Il fallut entrer dans la cuisine, mais mon père ni ma mère ne s’y trouvaient point ; mon grand-père était devant le feu, assis dans son fauteuil, comme s’il n’avait pas bougé depuis la veille, et ma sœur aînée, qui s’appelait Annie, essuyait la table, tandis que mon plus grand frère Allen balayait la pièce.

J’allai à eux pour leur donner la main, mais ils continuèrent leur besogne sans me répondre.

J’arrivai alors à mon grand-père, mais il ne me laissa point approcher, et comme la veille, il cracha de mon côté, ce qui m’arrêta court.

— Demande donc, dis-je à Mattia, à quelle heure je verrai mon père et ma mère ce matin.

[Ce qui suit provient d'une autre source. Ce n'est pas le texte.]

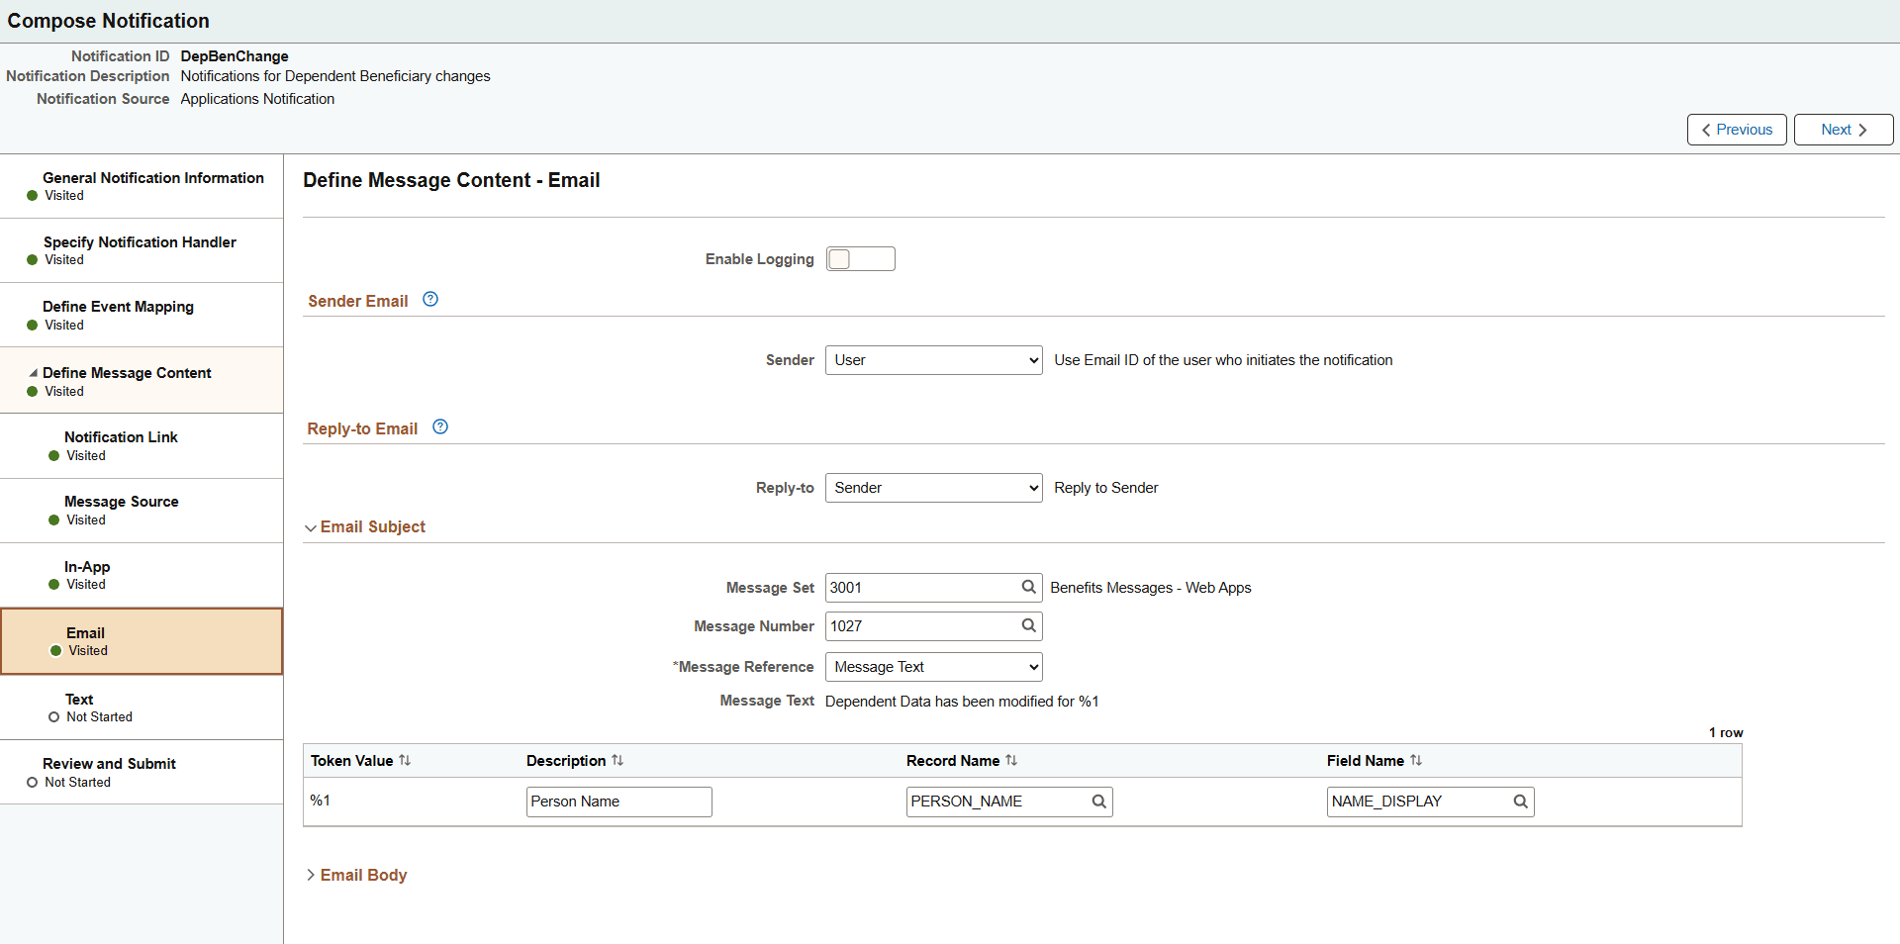Open the Message Reference dropdown
Screen dimensions: 1900x944
pos(932,666)
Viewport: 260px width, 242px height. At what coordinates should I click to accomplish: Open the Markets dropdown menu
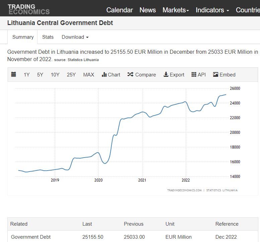[x=176, y=10]
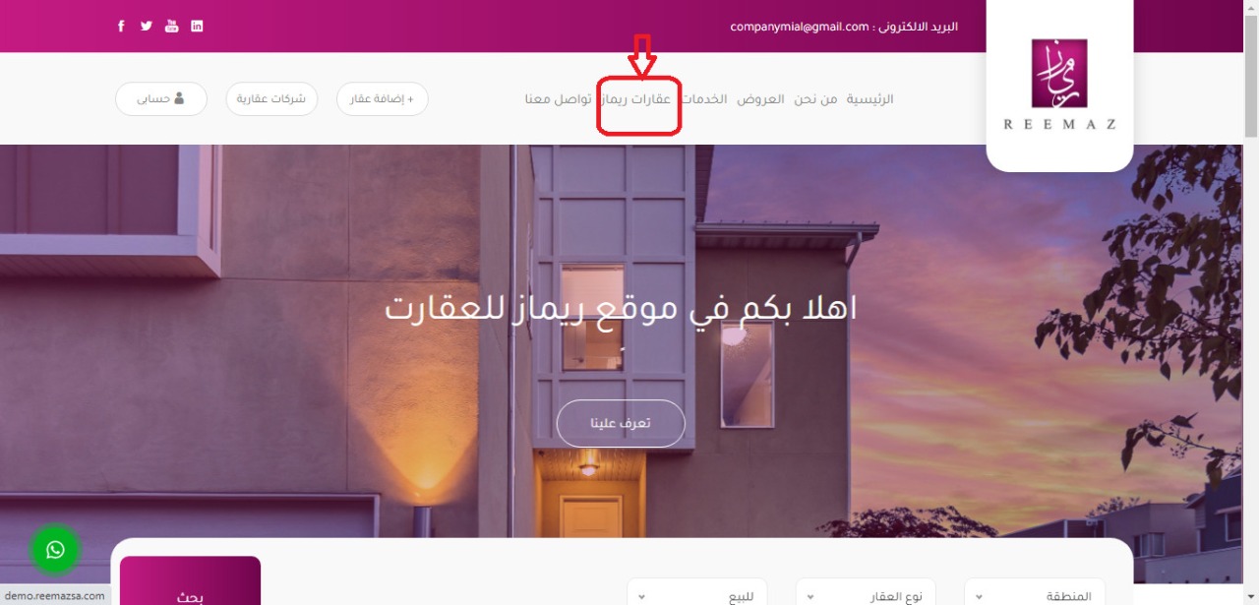The image size is (1259, 605).
Task: Open the LinkedIn social icon
Action: (x=197, y=27)
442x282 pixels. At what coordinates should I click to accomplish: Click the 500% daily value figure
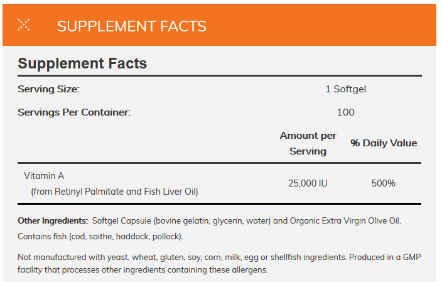[x=383, y=183]
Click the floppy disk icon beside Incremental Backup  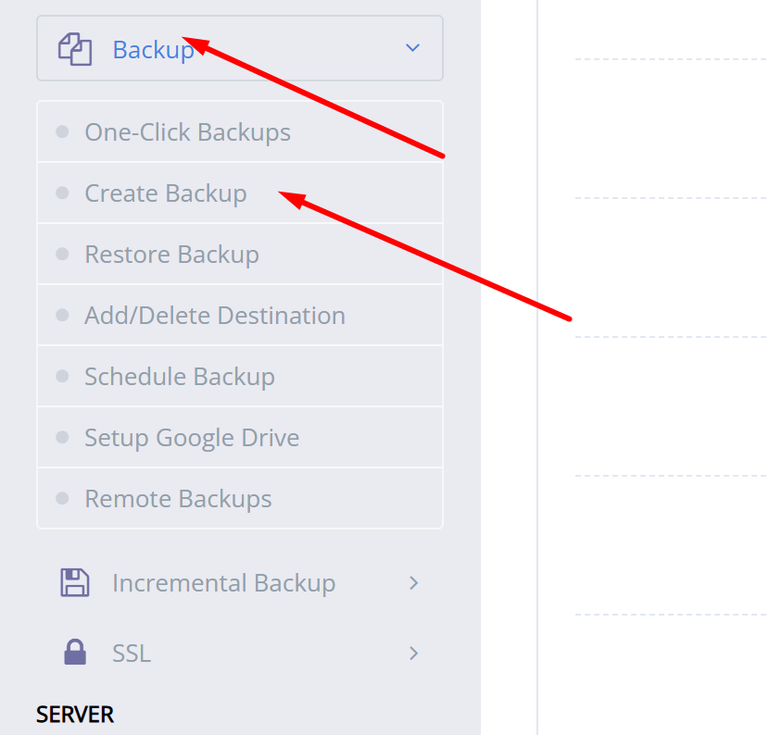pyautogui.click(x=74, y=582)
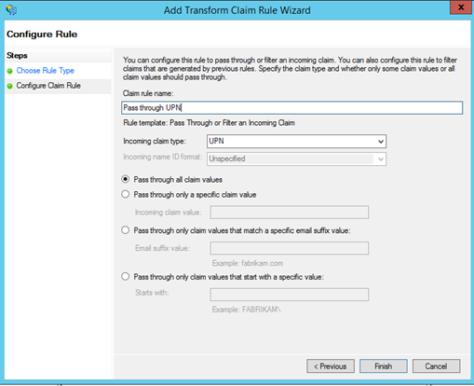This screenshot has height=386, width=474.
Task: Choose the email suffix value radio option
Action: point(126,230)
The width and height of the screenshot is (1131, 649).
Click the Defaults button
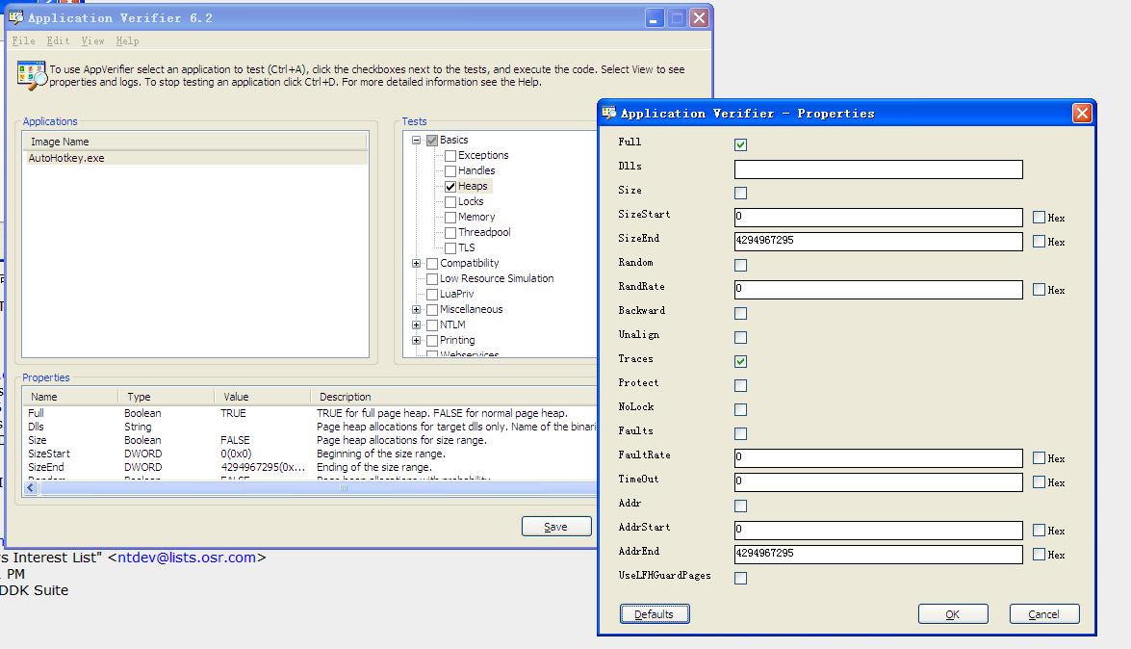(655, 614)
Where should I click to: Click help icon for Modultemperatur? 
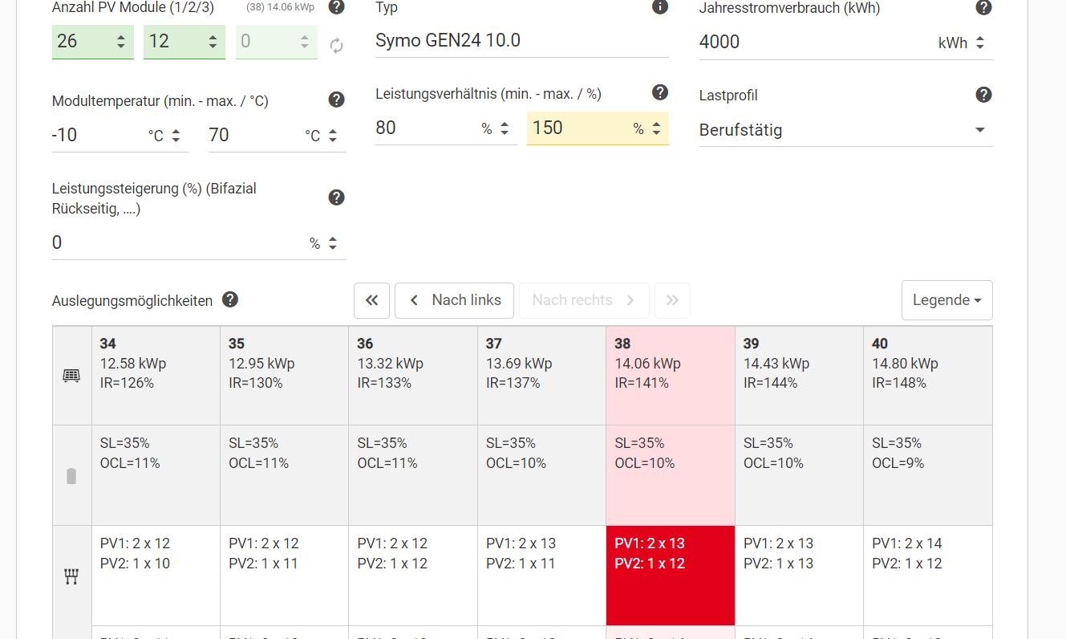(x=337, y=100)
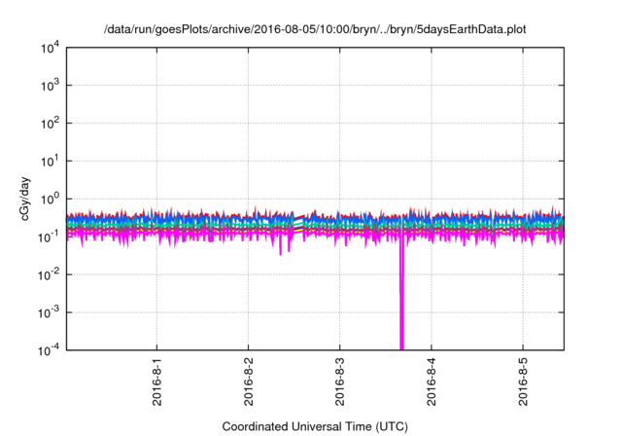Click the plot file path title

pos(315,28)
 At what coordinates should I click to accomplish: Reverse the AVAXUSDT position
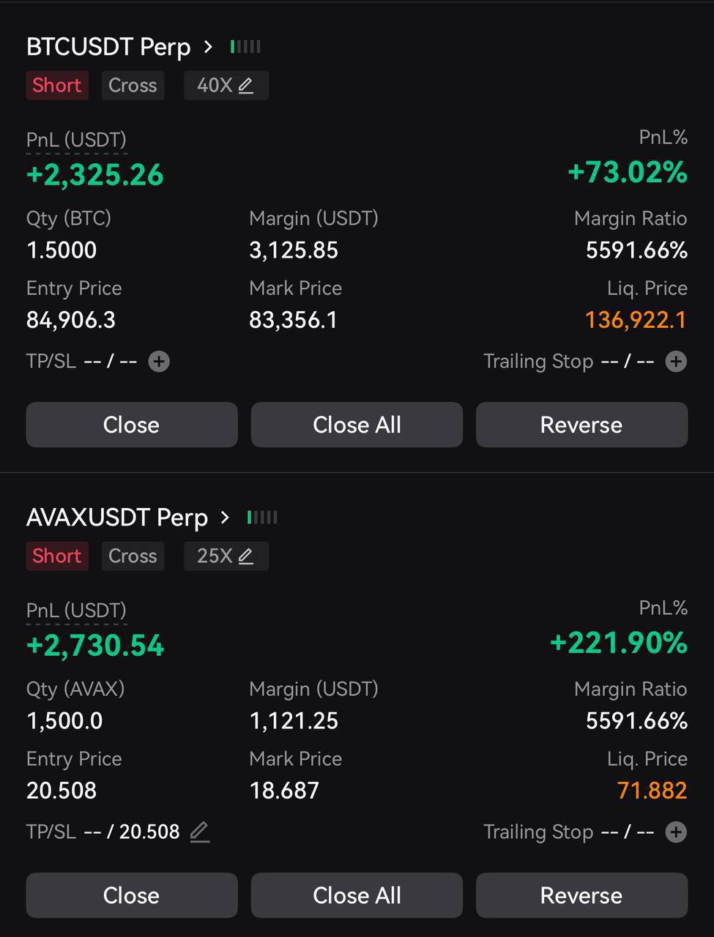581,895
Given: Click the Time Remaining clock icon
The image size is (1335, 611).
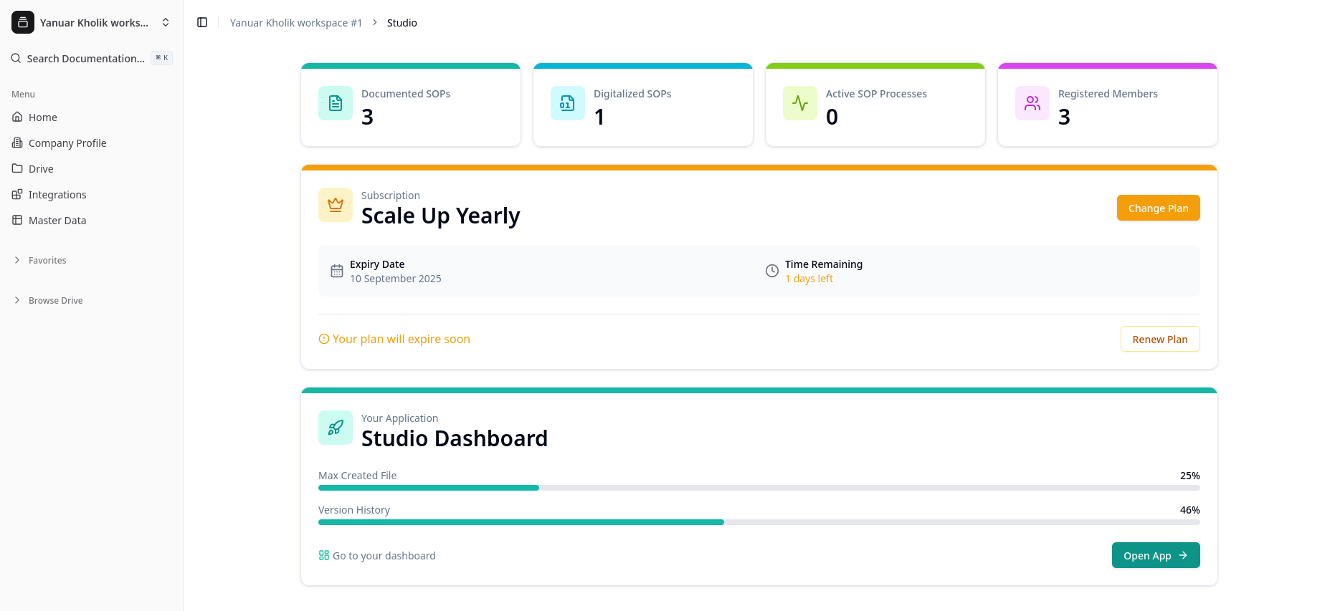Looking at the screenshot, I should 771,271.
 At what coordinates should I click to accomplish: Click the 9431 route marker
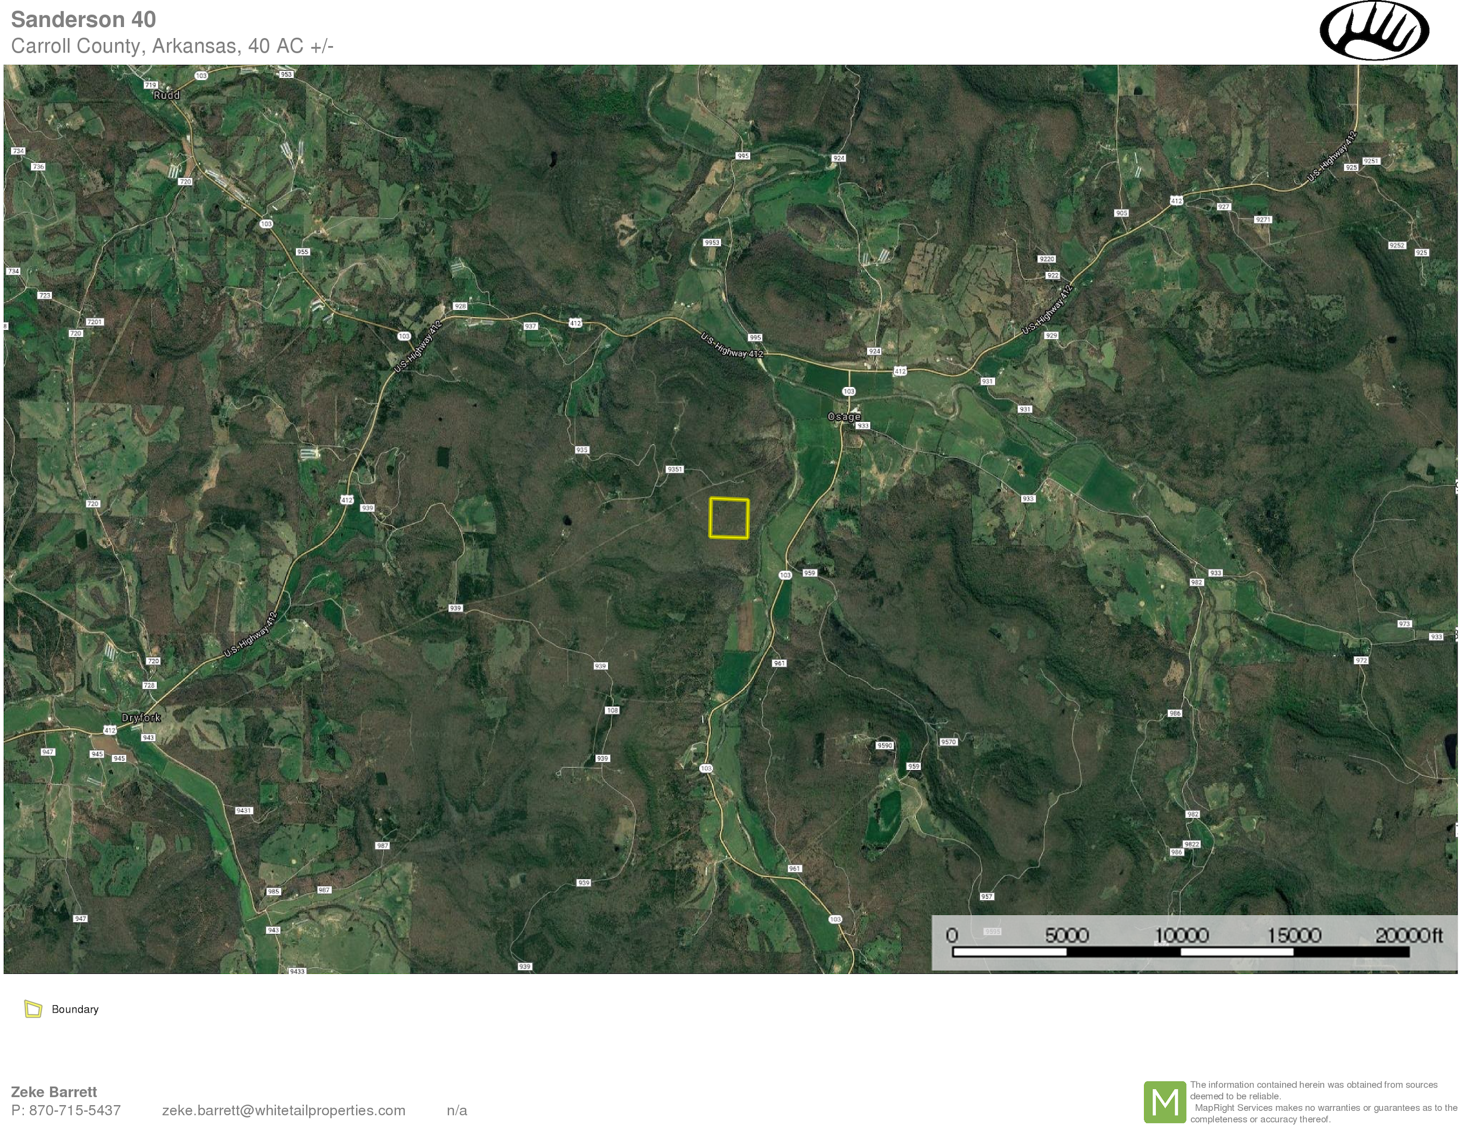click(x=244, y=811)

Mattia fit ce que je lui disais, et mon grand-père en entendant parler anglais se radoucit ; sa physionomie perdit un peu de son effrayante fixité et il voulut bien répondre.

— Que dit-il ? demandai-je.

— Que ton père est sorti pour toute la journée, que ta mère dort et que nous pouvons aller nous promener.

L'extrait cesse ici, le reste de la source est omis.